ABOUT THIS EXERCISE: Every entry that follows must be written out exactly, apart from its pictures.
*** Opening of PROVIDED DATA ***
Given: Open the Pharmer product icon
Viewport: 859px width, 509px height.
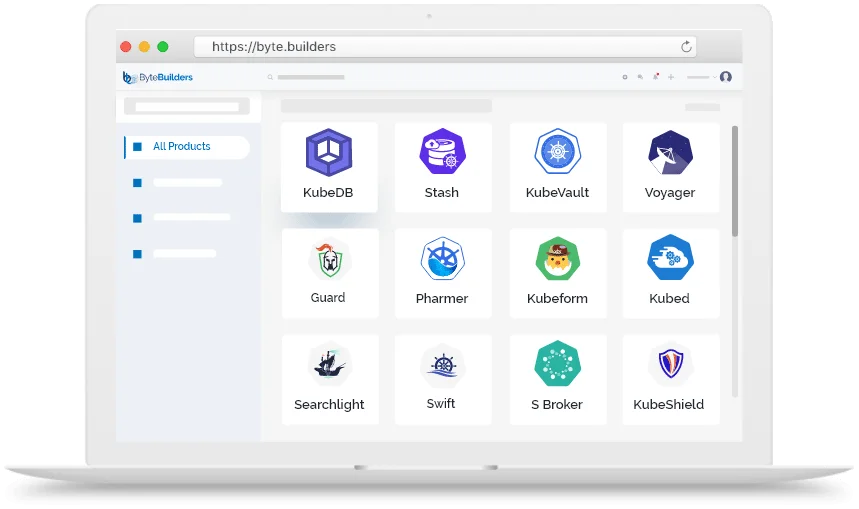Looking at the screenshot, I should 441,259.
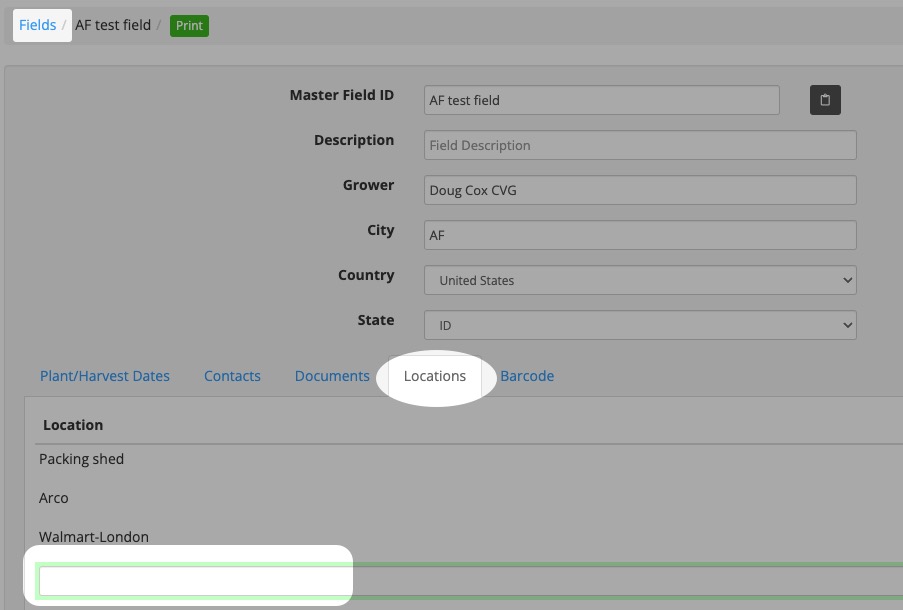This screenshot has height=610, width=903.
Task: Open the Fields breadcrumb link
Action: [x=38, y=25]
*** Close of PROVIDED DATA ***
ANSWER BOX:
Given: Open the Pharmer product icon
Viewport: 859px width, 509px height.
Looking at the screenshot, I should 441,259.
This screenshot has height=610, width=903.
Task: Open the Fields breadcrumb link
Action: [x=38, y=25]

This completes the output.